Kudos to them for learning English, but I can’t understand them. I know only a smattering of Spanish and French and could not make myself understood in either language, so I’m not disparaging that part. When they begin talking about my computer or my credit card or my Social Security I know they are trying to cheat me, and since I can’t understand them, I start out by asking them to repeat everything two or three times, then I ask them to spell stuff. I move on to asking the name of their company, phone number, and where they are located, repeatedly. Then I ask then to repeat the name of the company and why in the world are they calling me. I have been accused of hosting Russian hackers, I’ve been threatened with shut-down of my computer, my internet access, my Social Security card, and my bank account. I continue my inquisition as they continue trying to take advantage of what they think is an old stupid woman. I ask them how much they make, if their company gives them minimum wage, health insurance, pension benefits, union representation. I never admit to owning a computer, an iPad, iPhone, or tablet. When they ask if I own one, I tell them it’s none of their business and ask them (repeatedly) why they are calling me. It goes on until I get bored (record is 20 minutes! That’s a persistent thief!) and as the conversation goes on I tell them I’m not going to fall for their lies and thievery and ask if I’ve wasted enough of their time yet. I never use profanity. Boy, do some of them get mad! I’ve been cussed out and I don’t cuss back, I just laugh and when I’ve had enough I hang up. If enough people scam the scammers maybe we can stop them and they will go on to honest work. Or not. In the meantime, I am amused to use up the time of cheaters and thieves so they have less time to cheat somebody else who might not be savvy to their ill intent.

Another thing I enjoy is looking at houses. Virtually. Zillow, or Christies, or houses of the rich and famous if I’m feeling fantastical. I can look anywhere. I can look inside and outside. There are satellite views, and street views, and virtual tours. And I can critique the house without a sales person hanging over my shoulder. Now, understand, I’ve not done a lot of house shopping and I’m not in the market to buy. Mostly I have kind of just happened upon opportunities, and none of which was more than decent simple roof-doesn’t-leak homes. Even a poor woman can dream and I do have house fantasies, though most of my house fantasies include (trusted) maids and house staff, and I’m nowhere near that kind of financial bracket.
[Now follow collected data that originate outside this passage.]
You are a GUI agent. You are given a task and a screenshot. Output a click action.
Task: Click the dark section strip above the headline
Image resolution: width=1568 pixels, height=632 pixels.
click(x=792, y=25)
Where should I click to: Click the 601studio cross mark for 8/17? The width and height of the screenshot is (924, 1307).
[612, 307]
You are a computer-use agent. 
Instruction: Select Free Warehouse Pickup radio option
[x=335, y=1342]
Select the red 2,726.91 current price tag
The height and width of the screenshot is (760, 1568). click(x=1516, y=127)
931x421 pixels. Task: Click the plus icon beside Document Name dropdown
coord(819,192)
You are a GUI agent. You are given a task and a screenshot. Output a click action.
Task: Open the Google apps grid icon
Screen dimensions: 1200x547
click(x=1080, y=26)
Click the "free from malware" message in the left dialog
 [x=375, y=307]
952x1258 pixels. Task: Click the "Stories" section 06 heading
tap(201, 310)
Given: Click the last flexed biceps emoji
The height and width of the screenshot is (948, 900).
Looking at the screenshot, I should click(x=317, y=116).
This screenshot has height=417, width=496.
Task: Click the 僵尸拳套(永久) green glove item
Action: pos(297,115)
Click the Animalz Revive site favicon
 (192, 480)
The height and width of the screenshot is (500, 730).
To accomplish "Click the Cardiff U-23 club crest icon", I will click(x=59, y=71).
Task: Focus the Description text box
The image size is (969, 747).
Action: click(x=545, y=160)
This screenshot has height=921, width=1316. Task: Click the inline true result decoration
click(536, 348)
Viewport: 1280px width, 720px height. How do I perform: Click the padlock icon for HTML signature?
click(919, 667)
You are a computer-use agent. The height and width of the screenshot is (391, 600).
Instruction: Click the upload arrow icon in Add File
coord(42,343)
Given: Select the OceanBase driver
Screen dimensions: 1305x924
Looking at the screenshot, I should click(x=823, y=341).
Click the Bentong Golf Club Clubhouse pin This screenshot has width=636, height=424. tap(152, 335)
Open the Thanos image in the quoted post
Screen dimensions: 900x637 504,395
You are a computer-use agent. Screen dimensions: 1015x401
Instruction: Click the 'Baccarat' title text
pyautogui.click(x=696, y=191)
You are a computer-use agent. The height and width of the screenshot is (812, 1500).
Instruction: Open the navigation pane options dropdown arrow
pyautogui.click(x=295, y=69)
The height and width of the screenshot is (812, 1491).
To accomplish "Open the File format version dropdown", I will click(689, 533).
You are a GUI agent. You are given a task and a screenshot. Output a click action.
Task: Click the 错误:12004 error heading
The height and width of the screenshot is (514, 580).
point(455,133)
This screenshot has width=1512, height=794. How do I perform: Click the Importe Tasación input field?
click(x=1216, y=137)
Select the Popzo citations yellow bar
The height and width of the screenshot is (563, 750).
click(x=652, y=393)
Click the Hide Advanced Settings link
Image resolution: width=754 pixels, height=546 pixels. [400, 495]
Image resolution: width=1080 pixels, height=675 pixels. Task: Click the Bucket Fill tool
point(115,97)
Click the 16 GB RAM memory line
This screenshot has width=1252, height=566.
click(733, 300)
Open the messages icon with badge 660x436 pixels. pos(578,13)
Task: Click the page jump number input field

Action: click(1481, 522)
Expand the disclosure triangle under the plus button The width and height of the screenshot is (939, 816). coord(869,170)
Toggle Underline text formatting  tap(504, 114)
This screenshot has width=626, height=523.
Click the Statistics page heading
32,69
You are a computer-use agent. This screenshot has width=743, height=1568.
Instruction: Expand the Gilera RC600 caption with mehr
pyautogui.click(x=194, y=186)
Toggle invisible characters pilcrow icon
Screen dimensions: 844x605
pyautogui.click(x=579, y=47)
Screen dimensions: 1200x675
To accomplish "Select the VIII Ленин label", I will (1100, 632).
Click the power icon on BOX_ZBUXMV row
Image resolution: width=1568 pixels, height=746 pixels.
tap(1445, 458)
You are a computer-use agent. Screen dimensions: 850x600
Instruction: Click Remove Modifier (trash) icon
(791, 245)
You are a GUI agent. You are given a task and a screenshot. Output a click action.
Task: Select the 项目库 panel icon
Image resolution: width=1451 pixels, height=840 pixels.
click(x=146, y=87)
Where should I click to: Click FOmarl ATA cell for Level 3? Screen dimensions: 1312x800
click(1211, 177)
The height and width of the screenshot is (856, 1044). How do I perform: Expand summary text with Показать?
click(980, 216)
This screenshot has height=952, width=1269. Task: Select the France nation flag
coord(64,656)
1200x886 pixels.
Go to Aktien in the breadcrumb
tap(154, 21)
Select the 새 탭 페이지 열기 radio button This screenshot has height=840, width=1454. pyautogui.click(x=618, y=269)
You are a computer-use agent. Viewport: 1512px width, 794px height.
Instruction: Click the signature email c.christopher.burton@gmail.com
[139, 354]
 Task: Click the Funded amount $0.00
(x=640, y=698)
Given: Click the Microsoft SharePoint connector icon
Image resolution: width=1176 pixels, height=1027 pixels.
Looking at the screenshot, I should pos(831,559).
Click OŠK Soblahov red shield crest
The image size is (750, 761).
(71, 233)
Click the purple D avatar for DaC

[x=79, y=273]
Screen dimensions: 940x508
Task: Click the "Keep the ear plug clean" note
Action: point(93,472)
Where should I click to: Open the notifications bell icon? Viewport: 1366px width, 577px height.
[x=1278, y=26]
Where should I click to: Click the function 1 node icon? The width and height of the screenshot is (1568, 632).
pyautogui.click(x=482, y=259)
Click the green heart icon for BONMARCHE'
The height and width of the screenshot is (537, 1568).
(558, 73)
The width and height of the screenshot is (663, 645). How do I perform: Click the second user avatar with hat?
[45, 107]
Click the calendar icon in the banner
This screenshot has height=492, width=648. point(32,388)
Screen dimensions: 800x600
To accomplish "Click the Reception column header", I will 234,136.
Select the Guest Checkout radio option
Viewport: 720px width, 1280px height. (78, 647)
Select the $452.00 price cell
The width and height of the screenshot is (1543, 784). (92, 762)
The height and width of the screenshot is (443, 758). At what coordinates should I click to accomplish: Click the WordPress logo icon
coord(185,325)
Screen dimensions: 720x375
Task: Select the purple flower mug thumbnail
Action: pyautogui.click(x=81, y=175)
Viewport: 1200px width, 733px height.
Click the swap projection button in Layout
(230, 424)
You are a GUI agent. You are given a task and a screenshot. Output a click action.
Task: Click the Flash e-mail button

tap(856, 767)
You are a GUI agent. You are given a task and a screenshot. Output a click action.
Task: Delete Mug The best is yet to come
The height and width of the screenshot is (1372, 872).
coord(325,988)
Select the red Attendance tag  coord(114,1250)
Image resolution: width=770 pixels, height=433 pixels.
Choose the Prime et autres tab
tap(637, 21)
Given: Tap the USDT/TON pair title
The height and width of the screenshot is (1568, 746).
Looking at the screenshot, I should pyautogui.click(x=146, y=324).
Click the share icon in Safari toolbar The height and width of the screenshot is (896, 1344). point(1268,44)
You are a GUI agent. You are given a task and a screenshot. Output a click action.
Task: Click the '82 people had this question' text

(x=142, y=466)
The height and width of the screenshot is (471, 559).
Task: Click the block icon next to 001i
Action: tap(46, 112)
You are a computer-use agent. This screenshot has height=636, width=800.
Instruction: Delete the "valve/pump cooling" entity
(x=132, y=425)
I know what I like and I’m critical. Worse, I’m picky. I like hardwood floors, but I like them a certain color. I like dishwashers in kitchens but the placement is important. I don’t like cupboards over the dishwasher because I can’t reach the cupboards without unpacking the dishwasher onto the counter and then into the cupboards, which is double duty having to touch the dishes twice. I don’t like cupboards over a washer/dryer unit either because of limited accessibility. I like fireplaces but I don’t like them crammed into corners, and some of what they call mantels, oh brother, or the brick or stonework they have chosen I don’t grok. I don’t like TVs mounted above fireplaces, especially irritating if the TV is not to scale with the fireplace or the room. I like toilets with LOTS of space around them, ditto showers, and big bathtubs that are easy and safe to get into, and if I had my druthers the toilet would have a distance of several feet away from the sink or the tub. I don’t like microwaves mounted above cooktops, too high and too easy to spill hot foods on cook or cooktop. I think every cooktop should have a range hood over it, even if the cooktop is in an island counter. If the staging is wrong or furniture isn’t to scale with the size of the house or the room it makes me crazy.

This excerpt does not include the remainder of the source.